- Decades:: 1950s; 1960s; 1970s; 1980s; 1990s;
- See also:: Other events of 1970; Timeline of Chilean history;

= 1970 in Chile =

The following lists events that happened during 1970 in Chile.

==Incumbents==
- President: Eduardo Frei Montalva (until 4 November), Salvador Allende (starting 4 November)

== Events ==

===February===
- 20 February - Chile signs a trade agreement with Cuba, despite the OAS ban.

===March===
- 1 March - The Teletrece newscast, produced by Universidad Católica de Chile TV, begins its broadcasts.

===April===
- 22 April - The National Statistics Institute carries out the XIV Population Census and the III Housing Census.
Creation of the national board of kindergartens (JUNJI).

===August===
- 1 August - The newspaper Atacama is founded in the city of Copiapó.

===September===
- 4 September - Chilean presidential election, 1970; The Popular Unity candidate, Salvador Allende, obtained the relative majority with 36.3% of the votes.

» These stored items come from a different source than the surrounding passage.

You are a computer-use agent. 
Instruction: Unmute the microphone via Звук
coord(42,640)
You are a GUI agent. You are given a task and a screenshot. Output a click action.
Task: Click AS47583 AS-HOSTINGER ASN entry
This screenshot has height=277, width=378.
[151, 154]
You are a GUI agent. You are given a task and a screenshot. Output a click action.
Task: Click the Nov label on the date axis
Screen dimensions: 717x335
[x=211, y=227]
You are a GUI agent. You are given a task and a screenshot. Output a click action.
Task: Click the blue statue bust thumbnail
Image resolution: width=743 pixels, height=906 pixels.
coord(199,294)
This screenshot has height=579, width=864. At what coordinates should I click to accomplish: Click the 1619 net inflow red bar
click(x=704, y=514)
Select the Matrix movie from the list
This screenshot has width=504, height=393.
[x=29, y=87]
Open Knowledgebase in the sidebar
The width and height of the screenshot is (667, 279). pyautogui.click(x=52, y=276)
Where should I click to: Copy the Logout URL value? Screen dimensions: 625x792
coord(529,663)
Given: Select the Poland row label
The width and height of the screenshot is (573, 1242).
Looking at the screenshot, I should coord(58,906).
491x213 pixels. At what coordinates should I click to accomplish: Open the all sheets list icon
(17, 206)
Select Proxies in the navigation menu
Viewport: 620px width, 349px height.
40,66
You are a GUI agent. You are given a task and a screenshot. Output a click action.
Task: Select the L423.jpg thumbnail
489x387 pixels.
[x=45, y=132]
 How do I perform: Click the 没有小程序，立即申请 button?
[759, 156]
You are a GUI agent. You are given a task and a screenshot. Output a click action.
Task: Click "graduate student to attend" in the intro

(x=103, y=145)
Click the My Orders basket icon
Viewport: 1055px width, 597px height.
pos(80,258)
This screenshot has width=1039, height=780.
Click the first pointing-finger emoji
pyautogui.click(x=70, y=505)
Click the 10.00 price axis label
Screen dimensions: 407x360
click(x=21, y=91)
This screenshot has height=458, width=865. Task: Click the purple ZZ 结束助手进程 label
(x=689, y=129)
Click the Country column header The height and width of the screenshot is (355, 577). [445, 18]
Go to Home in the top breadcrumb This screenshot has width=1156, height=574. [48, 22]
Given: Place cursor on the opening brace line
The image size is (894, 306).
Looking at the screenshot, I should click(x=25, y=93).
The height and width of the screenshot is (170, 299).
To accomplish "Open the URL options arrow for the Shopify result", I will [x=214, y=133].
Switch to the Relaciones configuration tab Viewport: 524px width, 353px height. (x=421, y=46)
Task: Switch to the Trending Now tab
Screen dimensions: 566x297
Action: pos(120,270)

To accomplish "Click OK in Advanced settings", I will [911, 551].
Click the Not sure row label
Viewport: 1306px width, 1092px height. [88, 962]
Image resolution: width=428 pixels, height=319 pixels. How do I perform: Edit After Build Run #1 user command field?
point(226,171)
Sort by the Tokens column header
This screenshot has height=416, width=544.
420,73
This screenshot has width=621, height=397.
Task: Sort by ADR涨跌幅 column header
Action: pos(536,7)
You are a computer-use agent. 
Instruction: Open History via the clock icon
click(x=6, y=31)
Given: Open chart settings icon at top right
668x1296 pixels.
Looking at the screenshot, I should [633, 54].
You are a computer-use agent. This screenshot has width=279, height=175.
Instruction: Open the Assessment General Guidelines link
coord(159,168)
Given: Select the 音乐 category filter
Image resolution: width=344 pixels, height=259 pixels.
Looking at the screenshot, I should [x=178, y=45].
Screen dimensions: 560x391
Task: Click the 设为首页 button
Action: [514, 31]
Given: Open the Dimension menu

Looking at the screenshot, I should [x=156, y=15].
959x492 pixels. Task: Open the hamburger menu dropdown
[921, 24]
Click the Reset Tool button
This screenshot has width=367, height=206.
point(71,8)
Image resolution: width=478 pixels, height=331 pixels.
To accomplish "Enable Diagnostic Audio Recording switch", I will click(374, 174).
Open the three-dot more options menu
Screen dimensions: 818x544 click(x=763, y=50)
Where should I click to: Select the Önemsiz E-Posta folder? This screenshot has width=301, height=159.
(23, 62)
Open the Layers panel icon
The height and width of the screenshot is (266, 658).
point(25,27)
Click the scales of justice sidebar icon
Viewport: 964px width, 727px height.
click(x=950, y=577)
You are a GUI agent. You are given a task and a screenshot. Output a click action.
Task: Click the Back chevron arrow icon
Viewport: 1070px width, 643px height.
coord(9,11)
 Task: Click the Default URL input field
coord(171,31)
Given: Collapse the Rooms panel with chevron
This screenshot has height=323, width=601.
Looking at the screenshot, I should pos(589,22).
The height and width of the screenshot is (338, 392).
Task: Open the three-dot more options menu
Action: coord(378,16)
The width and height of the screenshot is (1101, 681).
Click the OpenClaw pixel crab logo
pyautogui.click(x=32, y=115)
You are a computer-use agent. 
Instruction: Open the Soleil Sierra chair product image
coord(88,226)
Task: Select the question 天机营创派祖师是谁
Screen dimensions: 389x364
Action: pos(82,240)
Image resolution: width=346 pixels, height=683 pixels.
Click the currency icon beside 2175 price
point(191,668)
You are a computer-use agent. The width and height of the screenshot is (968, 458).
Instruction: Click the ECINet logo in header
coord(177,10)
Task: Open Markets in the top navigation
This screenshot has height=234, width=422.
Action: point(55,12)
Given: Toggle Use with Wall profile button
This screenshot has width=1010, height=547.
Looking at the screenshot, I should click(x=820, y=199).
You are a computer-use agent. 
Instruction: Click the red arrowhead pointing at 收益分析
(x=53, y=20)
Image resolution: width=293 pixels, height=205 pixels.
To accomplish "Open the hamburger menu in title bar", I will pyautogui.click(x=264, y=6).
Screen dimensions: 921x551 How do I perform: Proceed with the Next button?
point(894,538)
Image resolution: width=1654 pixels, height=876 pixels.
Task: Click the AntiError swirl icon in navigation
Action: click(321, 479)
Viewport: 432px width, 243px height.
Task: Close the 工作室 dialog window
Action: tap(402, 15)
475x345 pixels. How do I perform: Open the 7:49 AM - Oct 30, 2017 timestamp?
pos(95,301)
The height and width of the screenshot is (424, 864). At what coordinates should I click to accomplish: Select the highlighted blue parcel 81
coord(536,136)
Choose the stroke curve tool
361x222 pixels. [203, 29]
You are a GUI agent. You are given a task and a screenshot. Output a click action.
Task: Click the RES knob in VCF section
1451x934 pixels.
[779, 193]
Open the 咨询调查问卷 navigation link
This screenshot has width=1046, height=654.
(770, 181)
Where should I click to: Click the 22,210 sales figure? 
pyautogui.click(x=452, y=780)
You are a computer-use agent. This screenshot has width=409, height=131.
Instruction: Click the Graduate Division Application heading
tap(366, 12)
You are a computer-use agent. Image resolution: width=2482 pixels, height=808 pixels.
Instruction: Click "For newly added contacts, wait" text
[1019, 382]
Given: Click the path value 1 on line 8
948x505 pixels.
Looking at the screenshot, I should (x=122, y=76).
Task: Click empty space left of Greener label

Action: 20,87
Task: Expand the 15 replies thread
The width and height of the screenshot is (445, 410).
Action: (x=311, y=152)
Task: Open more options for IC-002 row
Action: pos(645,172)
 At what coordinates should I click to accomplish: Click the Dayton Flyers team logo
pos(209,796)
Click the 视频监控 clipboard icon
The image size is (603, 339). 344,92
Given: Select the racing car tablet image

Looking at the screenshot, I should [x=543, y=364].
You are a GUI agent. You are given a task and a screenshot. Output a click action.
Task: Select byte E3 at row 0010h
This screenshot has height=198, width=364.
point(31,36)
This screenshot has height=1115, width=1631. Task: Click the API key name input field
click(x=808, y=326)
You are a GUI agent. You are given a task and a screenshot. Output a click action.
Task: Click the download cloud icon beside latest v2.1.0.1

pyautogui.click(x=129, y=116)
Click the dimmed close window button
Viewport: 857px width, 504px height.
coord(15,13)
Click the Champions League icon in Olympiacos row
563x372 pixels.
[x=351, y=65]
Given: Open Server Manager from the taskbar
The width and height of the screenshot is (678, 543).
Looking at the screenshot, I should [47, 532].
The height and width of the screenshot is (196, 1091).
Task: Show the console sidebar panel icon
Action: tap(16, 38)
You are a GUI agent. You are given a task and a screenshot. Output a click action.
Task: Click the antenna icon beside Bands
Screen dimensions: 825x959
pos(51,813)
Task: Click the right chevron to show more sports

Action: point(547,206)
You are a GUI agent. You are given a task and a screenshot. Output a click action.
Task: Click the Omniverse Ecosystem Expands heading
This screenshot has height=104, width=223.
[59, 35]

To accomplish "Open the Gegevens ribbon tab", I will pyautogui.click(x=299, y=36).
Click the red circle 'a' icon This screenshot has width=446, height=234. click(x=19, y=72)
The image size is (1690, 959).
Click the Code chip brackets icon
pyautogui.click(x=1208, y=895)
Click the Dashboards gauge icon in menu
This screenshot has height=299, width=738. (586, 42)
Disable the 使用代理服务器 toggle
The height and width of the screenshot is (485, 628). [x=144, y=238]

The right-wing candidate, Jorge Alessandri, obtained 34.9% of the votes; and Radomiro Tomić, candidate of the Christian Democracy, obtained 27.8% of the votes.
- 14 September - The latest edition of El Diario Ilustrado circulates.
- 16 September - Inauguration of the Lo Prado tunnel on Route 68, which connects Santiago de Chile with Valparaíso.
- 26 September - The newspaper El Observador is founded in the city of Quillota.

===October===
- 11 October - The Popular Unity accepts the constitutional guarantees proposed by the Christian Democracy as a condition to ratify Salvador Allende as President in the Plenary Congress.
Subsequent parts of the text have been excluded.